Bailiff: A court attendant whose duties are to keep order in the courtroom,
to carry out court instructions, to take care of your requests, and to
see that you are comfortable and well informed.
Challenge for Cause: A challenge for cause is an objection made by a
party to a juror that automatically disqualifies the juror from serving
as a juror in that case, or which in the opinion of the court renders
the juror unfit to sit on the jury. Upon such challenge the examination
is not confined to the answers of the juror, but other evidence may be
heard for or against the challenge.
Charge of the Court: The questions that the jury must
decide involving the case.
Clerk of Court: Court official who keeps track of court
files, records, and exhibits.
Court Reporter: A person who by shorthand or stenograph
takes down testimony during court proceedings.
Counsel: One or more lawyers who represent a client.
Defendant: In a civil case, the person being sued. In
a criminal case, the person charged with having committed a crime.
Deliberations: The process by which a jury reaches a
verdict, as by analyzing, discussing, and weighing the evidence.
Exhibit: A document, record, or other tangible object
formally introduced as evidence in court.
Foreperson: The juror who chairs the jury during deliberations
and speaks for the jury in court by announcing the verdict. The presiding
is usually elected by the jury at the start of deliberations.

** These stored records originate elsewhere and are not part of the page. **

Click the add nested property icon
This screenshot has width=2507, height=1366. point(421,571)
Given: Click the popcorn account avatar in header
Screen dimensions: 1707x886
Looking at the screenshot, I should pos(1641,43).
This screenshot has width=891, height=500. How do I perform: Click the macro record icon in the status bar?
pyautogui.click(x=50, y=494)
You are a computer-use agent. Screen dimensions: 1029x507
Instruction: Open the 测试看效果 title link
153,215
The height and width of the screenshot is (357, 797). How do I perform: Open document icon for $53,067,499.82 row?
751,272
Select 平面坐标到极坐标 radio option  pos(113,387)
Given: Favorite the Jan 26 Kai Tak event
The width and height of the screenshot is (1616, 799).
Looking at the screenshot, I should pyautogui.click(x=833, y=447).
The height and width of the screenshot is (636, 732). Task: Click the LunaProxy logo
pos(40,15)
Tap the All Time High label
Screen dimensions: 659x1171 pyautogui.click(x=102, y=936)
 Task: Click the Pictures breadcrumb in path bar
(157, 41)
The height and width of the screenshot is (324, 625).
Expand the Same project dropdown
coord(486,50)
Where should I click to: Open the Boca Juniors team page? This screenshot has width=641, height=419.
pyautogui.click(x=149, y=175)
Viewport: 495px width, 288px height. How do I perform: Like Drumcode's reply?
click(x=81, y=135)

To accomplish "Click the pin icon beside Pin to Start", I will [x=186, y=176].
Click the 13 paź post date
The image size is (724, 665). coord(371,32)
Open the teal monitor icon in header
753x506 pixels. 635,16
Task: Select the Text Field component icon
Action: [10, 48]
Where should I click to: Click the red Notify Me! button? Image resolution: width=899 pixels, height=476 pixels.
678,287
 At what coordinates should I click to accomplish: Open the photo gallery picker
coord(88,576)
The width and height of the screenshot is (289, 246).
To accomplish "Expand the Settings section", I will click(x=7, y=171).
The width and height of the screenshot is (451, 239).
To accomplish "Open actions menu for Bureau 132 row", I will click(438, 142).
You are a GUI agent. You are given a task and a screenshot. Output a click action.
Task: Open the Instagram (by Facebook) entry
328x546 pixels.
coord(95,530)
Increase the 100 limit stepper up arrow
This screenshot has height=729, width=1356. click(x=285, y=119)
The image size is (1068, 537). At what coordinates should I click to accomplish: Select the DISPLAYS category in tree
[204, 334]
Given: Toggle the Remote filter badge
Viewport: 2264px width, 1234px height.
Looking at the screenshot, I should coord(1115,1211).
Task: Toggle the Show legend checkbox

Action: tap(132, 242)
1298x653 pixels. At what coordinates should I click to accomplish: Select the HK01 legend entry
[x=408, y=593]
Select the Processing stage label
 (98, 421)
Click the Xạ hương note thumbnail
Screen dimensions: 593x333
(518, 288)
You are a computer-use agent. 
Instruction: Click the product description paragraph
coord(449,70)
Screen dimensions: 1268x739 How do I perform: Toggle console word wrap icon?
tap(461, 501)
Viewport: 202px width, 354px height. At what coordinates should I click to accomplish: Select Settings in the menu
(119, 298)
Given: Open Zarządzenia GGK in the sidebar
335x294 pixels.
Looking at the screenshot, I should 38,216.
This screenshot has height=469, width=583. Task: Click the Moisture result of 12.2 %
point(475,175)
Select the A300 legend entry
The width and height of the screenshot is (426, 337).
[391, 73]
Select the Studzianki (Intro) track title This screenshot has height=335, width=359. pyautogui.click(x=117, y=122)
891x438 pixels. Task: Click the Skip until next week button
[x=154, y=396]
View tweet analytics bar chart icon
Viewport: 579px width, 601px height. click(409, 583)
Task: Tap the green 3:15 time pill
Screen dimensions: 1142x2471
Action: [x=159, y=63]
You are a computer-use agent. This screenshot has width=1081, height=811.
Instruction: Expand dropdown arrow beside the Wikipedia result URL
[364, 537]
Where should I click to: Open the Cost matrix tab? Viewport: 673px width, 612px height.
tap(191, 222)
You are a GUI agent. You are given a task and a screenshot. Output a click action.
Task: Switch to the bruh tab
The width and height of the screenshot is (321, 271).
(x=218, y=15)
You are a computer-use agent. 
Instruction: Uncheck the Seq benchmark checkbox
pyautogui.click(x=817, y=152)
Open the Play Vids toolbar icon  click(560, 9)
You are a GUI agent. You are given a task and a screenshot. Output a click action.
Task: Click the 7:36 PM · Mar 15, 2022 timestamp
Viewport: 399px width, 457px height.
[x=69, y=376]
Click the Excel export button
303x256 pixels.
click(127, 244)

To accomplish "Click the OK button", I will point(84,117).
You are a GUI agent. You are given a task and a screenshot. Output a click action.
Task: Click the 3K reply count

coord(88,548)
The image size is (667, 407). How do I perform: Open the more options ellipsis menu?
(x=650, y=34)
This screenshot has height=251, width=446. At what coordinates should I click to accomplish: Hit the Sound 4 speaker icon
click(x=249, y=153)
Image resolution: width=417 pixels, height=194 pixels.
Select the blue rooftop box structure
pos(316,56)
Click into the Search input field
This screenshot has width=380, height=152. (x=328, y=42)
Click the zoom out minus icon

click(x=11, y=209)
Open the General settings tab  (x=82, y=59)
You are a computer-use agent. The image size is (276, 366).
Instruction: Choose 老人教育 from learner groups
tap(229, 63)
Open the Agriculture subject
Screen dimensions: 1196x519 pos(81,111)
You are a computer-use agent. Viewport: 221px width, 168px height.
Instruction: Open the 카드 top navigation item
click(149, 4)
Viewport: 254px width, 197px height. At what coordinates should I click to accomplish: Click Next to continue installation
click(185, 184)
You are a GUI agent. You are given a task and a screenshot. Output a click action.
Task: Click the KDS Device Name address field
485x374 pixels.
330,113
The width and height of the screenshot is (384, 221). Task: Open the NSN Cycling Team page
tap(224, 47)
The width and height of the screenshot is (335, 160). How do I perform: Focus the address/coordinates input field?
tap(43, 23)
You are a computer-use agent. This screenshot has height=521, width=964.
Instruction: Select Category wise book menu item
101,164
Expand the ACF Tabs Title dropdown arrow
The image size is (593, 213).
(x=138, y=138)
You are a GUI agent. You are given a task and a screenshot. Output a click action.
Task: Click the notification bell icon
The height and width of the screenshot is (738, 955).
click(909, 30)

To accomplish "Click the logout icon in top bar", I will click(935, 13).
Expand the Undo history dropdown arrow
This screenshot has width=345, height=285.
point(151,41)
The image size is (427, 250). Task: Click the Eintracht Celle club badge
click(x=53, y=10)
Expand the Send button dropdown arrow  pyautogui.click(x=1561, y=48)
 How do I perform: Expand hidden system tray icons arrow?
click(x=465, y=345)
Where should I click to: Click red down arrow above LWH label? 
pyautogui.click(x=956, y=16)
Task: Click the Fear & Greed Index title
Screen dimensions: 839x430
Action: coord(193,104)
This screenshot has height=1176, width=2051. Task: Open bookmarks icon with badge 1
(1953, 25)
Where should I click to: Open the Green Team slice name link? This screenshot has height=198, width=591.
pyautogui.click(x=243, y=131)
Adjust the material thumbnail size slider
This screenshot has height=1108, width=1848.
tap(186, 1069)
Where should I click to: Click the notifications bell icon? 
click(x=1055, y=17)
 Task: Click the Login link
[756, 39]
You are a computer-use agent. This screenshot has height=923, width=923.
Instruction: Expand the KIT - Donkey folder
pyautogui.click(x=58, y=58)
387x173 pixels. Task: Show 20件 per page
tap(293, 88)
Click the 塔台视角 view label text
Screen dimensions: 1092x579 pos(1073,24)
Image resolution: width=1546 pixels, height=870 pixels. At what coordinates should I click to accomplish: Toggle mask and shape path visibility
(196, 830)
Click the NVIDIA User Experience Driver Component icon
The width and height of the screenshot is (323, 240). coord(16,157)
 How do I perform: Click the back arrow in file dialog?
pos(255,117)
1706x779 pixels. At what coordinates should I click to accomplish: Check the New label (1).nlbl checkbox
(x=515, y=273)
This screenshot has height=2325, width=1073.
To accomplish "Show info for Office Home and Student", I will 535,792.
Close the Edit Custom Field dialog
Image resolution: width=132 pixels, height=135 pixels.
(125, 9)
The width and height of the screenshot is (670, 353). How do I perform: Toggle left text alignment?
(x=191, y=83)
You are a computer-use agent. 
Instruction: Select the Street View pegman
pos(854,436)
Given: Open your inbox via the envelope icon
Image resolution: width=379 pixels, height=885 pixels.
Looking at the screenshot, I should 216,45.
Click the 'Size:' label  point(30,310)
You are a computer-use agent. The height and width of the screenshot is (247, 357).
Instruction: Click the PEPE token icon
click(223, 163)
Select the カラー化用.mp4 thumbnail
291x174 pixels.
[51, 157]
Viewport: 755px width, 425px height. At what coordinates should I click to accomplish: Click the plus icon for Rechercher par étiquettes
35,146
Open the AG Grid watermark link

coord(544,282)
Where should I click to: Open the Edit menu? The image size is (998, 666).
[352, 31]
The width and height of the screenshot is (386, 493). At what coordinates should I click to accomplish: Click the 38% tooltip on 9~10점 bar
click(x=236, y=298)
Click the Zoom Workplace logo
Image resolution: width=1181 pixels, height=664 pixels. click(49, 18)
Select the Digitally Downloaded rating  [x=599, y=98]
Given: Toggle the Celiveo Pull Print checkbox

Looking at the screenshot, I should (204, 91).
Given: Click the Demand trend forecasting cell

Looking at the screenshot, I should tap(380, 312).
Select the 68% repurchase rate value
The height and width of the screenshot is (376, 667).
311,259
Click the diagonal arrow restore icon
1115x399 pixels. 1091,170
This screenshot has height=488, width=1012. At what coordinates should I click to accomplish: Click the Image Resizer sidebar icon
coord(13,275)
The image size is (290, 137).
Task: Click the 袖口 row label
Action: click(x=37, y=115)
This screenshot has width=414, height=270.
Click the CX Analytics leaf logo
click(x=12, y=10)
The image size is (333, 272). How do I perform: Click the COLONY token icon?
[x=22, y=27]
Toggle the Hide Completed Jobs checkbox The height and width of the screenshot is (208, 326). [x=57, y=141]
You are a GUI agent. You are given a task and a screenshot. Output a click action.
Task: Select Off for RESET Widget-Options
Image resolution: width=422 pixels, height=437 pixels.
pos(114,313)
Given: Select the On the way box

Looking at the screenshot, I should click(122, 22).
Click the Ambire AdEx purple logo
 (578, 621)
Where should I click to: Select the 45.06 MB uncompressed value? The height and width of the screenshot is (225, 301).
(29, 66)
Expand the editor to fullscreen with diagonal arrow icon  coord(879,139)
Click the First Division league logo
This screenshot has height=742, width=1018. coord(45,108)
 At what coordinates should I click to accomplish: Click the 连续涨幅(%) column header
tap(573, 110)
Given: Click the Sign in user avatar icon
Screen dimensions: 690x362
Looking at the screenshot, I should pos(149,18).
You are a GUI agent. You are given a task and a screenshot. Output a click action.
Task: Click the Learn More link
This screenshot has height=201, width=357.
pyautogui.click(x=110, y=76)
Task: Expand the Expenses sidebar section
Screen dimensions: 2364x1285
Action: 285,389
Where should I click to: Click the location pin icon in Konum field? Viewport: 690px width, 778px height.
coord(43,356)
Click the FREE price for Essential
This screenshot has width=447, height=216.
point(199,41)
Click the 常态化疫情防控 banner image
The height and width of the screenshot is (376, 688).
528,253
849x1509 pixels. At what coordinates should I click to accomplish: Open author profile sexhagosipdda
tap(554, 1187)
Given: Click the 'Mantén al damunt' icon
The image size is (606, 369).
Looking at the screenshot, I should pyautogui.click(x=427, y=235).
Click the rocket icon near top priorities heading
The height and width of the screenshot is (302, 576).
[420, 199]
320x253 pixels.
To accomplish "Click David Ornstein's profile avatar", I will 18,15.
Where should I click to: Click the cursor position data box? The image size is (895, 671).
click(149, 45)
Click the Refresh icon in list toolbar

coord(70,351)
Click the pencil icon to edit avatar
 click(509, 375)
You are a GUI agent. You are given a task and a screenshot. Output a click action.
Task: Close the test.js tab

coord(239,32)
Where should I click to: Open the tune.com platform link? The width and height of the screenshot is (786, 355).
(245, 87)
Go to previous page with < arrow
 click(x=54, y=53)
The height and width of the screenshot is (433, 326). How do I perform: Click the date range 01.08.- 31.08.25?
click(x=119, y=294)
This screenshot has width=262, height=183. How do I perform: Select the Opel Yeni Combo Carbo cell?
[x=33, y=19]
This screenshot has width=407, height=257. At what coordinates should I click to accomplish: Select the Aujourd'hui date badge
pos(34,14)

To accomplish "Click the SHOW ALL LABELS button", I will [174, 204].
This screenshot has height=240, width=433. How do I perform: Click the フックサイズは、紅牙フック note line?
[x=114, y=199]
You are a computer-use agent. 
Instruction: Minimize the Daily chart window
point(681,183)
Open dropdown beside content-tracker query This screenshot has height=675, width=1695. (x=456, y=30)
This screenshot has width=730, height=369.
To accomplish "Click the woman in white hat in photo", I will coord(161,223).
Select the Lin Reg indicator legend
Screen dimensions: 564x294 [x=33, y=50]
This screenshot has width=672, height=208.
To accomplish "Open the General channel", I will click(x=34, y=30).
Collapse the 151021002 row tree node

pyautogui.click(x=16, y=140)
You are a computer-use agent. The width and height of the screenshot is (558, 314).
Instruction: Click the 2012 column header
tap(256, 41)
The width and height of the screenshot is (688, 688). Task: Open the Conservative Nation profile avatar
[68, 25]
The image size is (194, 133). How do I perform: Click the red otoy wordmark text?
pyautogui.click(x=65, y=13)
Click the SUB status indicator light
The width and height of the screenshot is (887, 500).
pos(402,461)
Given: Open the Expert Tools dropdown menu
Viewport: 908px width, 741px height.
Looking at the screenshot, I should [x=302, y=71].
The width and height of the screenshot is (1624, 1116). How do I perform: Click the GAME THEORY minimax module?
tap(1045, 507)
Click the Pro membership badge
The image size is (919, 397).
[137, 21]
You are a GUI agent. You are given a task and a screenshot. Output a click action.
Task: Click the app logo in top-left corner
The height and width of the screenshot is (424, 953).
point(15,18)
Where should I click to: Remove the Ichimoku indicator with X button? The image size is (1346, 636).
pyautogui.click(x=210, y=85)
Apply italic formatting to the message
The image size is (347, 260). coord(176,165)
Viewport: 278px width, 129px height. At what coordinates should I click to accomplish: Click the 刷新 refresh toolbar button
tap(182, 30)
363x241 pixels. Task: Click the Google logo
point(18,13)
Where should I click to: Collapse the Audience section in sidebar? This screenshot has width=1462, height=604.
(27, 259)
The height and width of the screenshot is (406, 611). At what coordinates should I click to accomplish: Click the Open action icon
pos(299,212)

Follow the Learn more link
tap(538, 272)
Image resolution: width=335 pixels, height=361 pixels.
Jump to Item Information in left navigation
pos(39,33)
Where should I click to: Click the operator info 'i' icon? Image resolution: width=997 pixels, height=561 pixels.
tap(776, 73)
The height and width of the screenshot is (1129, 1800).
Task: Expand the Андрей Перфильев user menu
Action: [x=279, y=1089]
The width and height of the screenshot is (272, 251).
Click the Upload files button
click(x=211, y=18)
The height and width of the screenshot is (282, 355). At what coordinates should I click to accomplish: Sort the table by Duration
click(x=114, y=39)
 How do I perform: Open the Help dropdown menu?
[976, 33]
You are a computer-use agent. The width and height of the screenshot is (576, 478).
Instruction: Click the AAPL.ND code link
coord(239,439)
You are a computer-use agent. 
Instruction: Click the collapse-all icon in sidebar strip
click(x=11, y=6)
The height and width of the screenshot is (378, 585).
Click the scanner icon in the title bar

Jury Pool: A panel of presumably qualified persons who have
been summoned for jury duty and from among whom the jurors are to be
Jury Summons: A command sent out by the court, requiring
a prospective jury to appear for jury duty.
Litigant: A party to a lawsuit.
Objection: The act of a party during a trial to call
attention to some matter or proceeding that may be improper.
Peremptory Challenge: A peremptory challenge is an objection
made to a prospective juror without giving a specific reason for the
A specified number of peremptory challenges are automatically accepted
by the court and are an important part of the process of obtaining a
fair and impartial jury.
Plaintiff: A person who brings a court action; the party
who complains or sues in a personal action.
Poll: To ask how each member of a group individually
voted. Typically, the court clerk will call the names of each individual
juror to record
his or her vote for the record.
Testimony: Evidence given by a witness, under oath.
Verdict: A jury’s finding or decision on the factual
issues of a case.
Voir Dire: To speak the truth. The phrase denotes
the preliminary examination the court or lawyers may make of a prospective
juror to determine the
qualifications of the witness or juror.